Thursday 25 September 2008

Sauce, tools and the dreaded blight!

Green Team members Lara & Joe join Lucas to show off the giant Radiator Charlie Mortgage Lifter tomato
[Photo courtesy of The Wandsworth Borough News]

It's been a busy week for the Green Team who have also been invited along to a garden tool recycling project run by the Conservation Foundation in conjuction with HMP Wandsworth. The general public have been invited to deposit their worn out and damaged garden tools at recycling centres (such as the one near Wandsworth Bridge), and these tools have then been repaired and refurbished by prisoners at Wandsworh prison.
Belleville were donated a full set and it is hoped that these can be used in the construction of the wild garden which is due to be built before the end of the year (email me if you'd like to help with this project).




The cold, wet weather of a couple of weeks ago took its toll and blight swept through the tomato plants - we lost more than half of them. Blight is characterised by brown patches that appear on branches and stems and soon reach the fruit which would go brown and rot, given the chance. The disease spreads rapidly from plant to plant. In theory the plants should be burned and tomatoes shouldn't be grown in the same soil for three years to halt the spread of the disease. Nasty.

On a happier note the Cream Sausage tomatoes grew very well and I made a sauce based on an Italian recipe.














You basically heat onions and garlic, add the chopped yellow tomatoes, add a yellow pepper and when cooked, blend to make a sauce which goes well with pasta and fish in particular.



Currently the foxes are driving me mad and we've had to resort to physical barriers to stop them destroying the new crops [right]


The mini Indian summer has helped the surviving to tomatoes to ripen.


The giant Radiator Charlie Mortgage Lifter is no more. I ate it.
Almost all of it.











And it was extremely tasty which you might not expect such a whoppa to be. Up there with the Coeur De Boeuf that we ate in France in August. I added a little seasoning, extra virgin olive oil and a drop of balsamic, and wow, tomato heaven.

Served with grilled Haloumi. Yum. Radiator Charlie's Mortgage Lifter was the success of the year, especially considering the poor weather. I'll be selling seedlings and small plants in the playground next April for sure.
While we're on the subject of sauce, we've made use of the surplus by making lots of tomato sauce, some spicy using chillies from the garden, and these have been sold in the playground for the PTA.
The most recent batch we made was a simple blend of tomatoes, extra virgin olive oil, a little balsamic vinegar and seasoning.

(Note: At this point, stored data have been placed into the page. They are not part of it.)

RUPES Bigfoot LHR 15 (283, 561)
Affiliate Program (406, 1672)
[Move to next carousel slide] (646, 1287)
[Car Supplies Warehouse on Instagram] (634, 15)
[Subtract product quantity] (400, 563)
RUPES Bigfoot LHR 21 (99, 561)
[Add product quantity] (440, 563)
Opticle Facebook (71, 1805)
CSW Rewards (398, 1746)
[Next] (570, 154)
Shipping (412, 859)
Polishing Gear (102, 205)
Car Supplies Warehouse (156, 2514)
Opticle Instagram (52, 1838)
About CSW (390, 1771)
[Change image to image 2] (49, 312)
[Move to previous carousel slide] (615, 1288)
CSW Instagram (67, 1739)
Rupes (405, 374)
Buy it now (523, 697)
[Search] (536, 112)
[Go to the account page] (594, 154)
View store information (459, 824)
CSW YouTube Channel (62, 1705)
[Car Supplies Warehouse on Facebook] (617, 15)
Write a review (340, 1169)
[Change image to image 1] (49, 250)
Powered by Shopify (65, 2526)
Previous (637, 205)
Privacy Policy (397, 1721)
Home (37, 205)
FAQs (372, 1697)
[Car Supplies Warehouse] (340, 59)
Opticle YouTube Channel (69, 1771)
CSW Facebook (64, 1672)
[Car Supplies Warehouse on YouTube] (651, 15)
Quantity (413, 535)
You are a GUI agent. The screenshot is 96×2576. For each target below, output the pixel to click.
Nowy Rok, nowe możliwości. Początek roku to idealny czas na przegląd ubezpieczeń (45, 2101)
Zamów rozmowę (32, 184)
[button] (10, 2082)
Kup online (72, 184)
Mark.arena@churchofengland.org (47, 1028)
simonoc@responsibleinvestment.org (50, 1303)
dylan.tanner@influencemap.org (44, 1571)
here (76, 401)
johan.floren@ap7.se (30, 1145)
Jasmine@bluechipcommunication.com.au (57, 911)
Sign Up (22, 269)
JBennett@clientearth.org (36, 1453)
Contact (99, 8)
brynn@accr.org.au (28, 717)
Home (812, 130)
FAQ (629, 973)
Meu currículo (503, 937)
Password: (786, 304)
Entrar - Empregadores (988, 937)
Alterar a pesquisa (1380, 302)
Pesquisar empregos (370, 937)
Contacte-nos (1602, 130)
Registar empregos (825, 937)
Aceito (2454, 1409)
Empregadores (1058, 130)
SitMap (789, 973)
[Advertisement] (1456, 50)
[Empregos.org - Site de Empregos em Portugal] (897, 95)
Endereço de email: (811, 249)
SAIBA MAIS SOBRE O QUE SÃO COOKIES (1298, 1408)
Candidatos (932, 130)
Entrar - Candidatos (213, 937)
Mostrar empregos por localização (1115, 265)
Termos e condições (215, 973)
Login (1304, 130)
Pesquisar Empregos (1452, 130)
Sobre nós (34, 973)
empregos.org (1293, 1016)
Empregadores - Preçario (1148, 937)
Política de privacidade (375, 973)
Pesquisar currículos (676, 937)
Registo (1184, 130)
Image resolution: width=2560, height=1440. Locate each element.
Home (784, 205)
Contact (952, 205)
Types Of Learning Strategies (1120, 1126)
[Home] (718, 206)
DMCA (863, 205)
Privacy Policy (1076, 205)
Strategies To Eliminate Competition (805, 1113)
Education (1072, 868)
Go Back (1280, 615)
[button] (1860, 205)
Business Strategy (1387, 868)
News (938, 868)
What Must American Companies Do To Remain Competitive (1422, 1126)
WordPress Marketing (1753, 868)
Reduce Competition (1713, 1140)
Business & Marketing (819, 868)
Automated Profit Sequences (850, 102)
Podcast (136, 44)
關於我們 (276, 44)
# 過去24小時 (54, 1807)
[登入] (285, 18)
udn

Wednesday 10 September 2008

A new academic year, three new monsters!

LOOK OUT, IT'S BEHIND YOU! (Monster No1)

[Click on any picture to enlarge]

A new academic year starts at Belleville and there are some new seedlings to be planted, new parents to involve and older crops to dig up and put on the compost heap (along with the old parents)

Left: New parent gardeners wondering what they've let themselves in for. They/you can receive the email newsletter about produce and sales etc by emailing jd@motionrecords.com



Right: They were spicy green
chillies but now they're
larger red chillies
.
What does it all mean?







MONSTER No2.
Left: Radiator Charlie's Mortgage Lifter demonstrating its claim to be the world's largest tomato. Yes it looks like three sections but it's actually one tomato. It weighs 920Kg and the circumpherence is 18 1/2 inches. The Wandsworth Guardian photographed it with Lucas (nepotism) and two of the green team.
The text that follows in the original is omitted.